### Records for processing

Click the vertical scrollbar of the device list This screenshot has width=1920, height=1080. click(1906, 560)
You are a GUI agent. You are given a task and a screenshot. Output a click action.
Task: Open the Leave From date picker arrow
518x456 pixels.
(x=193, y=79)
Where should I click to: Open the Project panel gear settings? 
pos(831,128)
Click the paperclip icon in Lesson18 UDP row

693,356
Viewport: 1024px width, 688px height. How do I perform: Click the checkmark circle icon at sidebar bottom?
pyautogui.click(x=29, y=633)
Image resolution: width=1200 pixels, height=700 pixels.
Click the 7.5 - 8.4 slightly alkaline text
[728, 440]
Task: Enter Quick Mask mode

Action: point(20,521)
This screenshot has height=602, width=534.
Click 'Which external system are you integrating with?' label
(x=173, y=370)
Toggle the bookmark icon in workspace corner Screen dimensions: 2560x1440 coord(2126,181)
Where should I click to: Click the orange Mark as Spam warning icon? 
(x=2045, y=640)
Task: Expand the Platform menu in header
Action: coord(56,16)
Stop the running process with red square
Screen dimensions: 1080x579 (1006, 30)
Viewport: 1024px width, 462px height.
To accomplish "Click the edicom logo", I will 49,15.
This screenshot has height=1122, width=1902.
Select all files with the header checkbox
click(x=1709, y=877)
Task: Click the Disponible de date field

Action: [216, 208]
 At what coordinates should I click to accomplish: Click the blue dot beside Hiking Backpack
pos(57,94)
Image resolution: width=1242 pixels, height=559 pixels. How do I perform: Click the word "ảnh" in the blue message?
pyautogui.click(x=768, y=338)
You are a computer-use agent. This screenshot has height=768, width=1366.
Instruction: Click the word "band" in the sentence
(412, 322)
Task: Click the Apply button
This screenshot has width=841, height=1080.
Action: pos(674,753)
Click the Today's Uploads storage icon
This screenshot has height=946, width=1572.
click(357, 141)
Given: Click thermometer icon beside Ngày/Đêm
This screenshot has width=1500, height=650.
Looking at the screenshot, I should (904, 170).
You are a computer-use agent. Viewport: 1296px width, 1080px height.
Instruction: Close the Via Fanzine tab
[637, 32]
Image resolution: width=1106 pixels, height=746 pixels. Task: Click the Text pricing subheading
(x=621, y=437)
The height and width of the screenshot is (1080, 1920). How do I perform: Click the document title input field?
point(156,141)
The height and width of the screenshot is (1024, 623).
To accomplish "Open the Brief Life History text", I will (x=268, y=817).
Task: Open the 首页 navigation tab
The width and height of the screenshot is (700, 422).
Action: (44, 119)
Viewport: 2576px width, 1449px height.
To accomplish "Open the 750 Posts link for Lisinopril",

### Goal
Substitute "Display" for every "Viewport" in all the records above, and reproduce them with everything else left unchanged.

### Problem solution
Click the vertical scrollbar of the device list This screenshot has width=1920, height=1080. click(1906, 560)
You are a GUI agent. You are given a task and a screenshot. Output a click action.
Task: Open the Leave From date picker arrow
518x456 pixels.
(x=193, y=79)
Where should I click to: Open the Project panel gear settings? 
pos(831,128)
Click the paperclip icon in Lesson18 UDP row

693,356
Display: 1024px width, 688px height. How do I perform: Click the checkmark circle icon at sidebar bottom?
pyautogui.click(x=29, y=633)
Image resolution: width=1200 pixels, height=700 pixels.
Click the 7.5 - 8.4 slightly alkaline text
[728, 440]
Task: Enter Quick Mask mode

Action: point(20,521)
This screenshot has height=602, width=534.
Click 'Which external system are you integrating with?' label
(x=173, y=370)
Toggle the bookmark icon in workspace corner Screen dimensions: 2560x1440 coord(2126,181)
Where should I click to: Click the orange Mark as Spam warning icon? 
(x=2045, y=640)
Task: Expand the Platform menu in header
Action: coord(56,16)
Stop the running process with red square
Screen dimensions: 1080x579 (1006, 30)
Display: 1024px width, 462px height.
To accomplish "Click the edicom logo", I will 49,15.
This screenshot has height=1122, width=1902.
Select all files with the header checkbox
click(x=1709, y=877)
Task: Click the Disponible de date field

Action: [216, 208]
 At what coordinates should I click to accomplish: Click the blue dot beside Hiking Backpack
pos(57,94)
Image resolution: width=1242 pixels, height=559 pixels. How do I perform: Click the word "ảnh" in the blue message?
pyautogui.click(x=768, y=338)
You are a computer-use agent. This screenshot has height=768, width=1366.
Instruction: Click the word "band" in the sentence
(412, 322)
Task: Click the Apply button
This screenshot has width=841, height=1080.
Action: pos(674,753)
Click the Today's Uploads storage icon
This screenshot has height=946, width=1572.
click(357, 141)
Given: Click thermometer icon beside Ngày/Đêm
This screenshot has width=1500, height=650.
Looking at the screenshot, I should (904, 170).
You are a computer-use agent. Display: 1296px width, 1080px height.
Instruction: Close the Via Fanzine tab
[637, 32]
Image resolution: width=1106 pixels, height=746 pixels. Task: Click the Text pricing subheading
(x=621, y=437)
The height and width of the screenshot is (1080, 1920). How do I perform: Click the document title input field?
point(156,141)
The height and width of the screenshot is (1024, 623).
To accomplish "Open the Brief Life History text", I will (x=268, y=817).
Task: Open the 首页 navigation tab
The width and height of the screenshot is (700, 422).
Action: (44, 119)
Display: 2576px width, 1449px height.
To accomplish "Open the 750 Posts link for Lisinopril",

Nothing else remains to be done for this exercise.